Le veglie alla fattoria di Dikanka di Nikolaj Vasil’evič Gogol’, Einaudi editore
“V’è da noi, qua in campagna, un’antica usanza: allorché i lavori dei campi son finiti, i villani vanno a sdraiarsi sopra la stufa per riposare tutto l’inverno; e la gente par mia, gli apicultori, ripongono le api in un celliere oscuro. Quando l’ultima gru è scomparsa dal cielo – e, dall’albero, l’ultima pera – ecco, state pur certi che all’imbrunire in fondo alla strada trapela un lumicino, e fin da lontano odi i canti e il fragor delle risa, lo strimpellio di una qualche balalaika, e a volte anche un violino, un suon di voci, un brusio… Ecco che cosa sono le nostre veglie!” (Prefazione)

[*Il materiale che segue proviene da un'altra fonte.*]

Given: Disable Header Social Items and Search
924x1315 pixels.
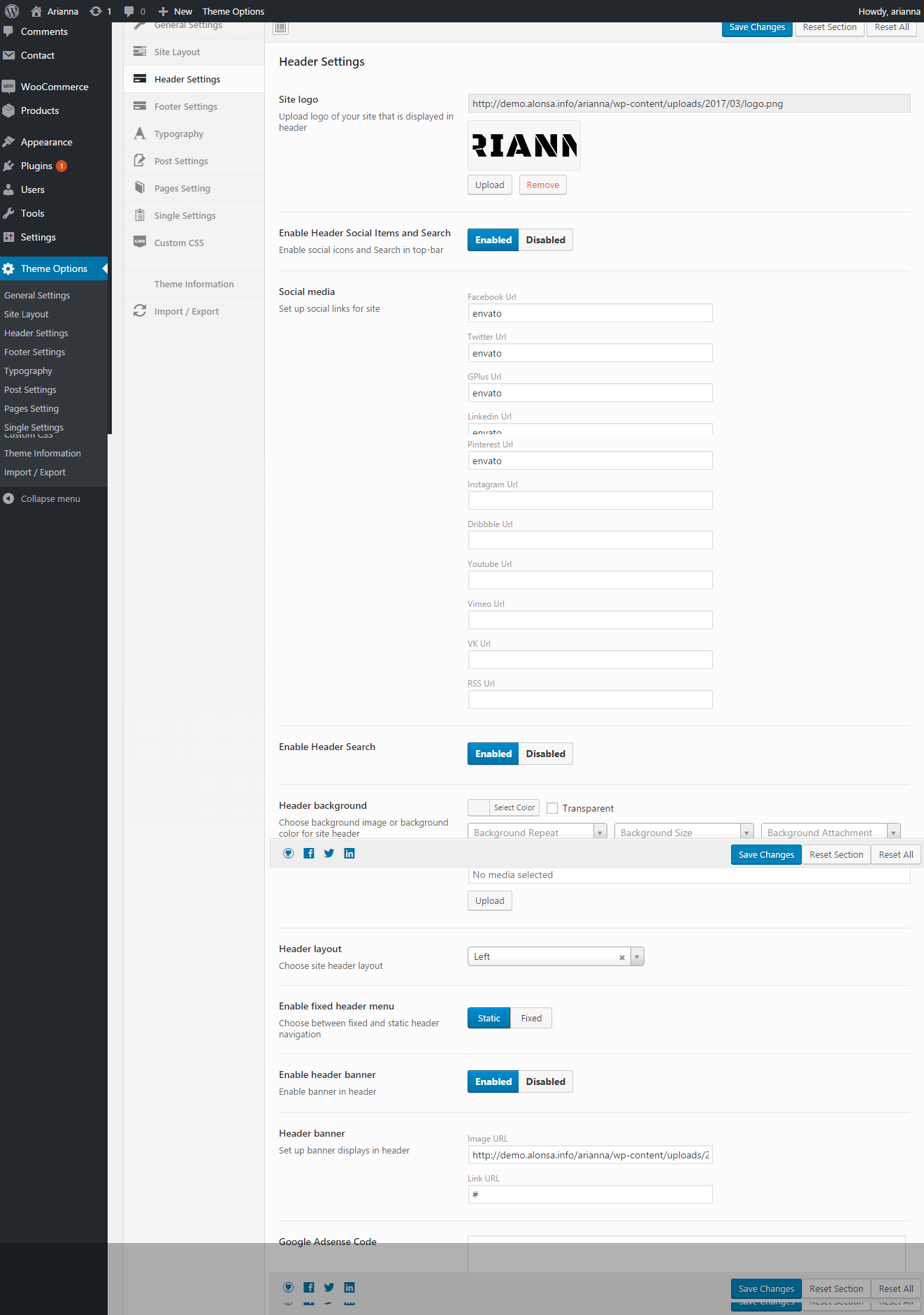Looking at the screenshot, I should pos(545,240).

Gogol’ nasce in un villaggio dell’impero russo, in quella che oggi si chiama Ucraina e ieri era nota come Piccola Russia. Al tempo non c’era distinzione tra i due stati e Gogol’ è considerato a tutti gli effetti uno scrittore russo. Ogni regione del vasto territorio aveva sue peculiarità, lingue e tradizioni e Gogol’ attinge al folklore ucraino per questa raccolta di otto racconti.
Alle radici del folklore
Gli archetipi che popolano le brevi storie sono quelli tipici del folklore, comune a tutti i popoli, streghe e diavoli o fantasmi. Siamo ai primi dell’Ottocento in una società contadina e le sere attorno al fuoco si trascorrono raccontando storie e leggende che fanno parte di una memoria letteraria collettiva. Racconti non troppo diversi appartengono anche alla nostra tradizione contadina e a quello che da noi si chiamava “filò”.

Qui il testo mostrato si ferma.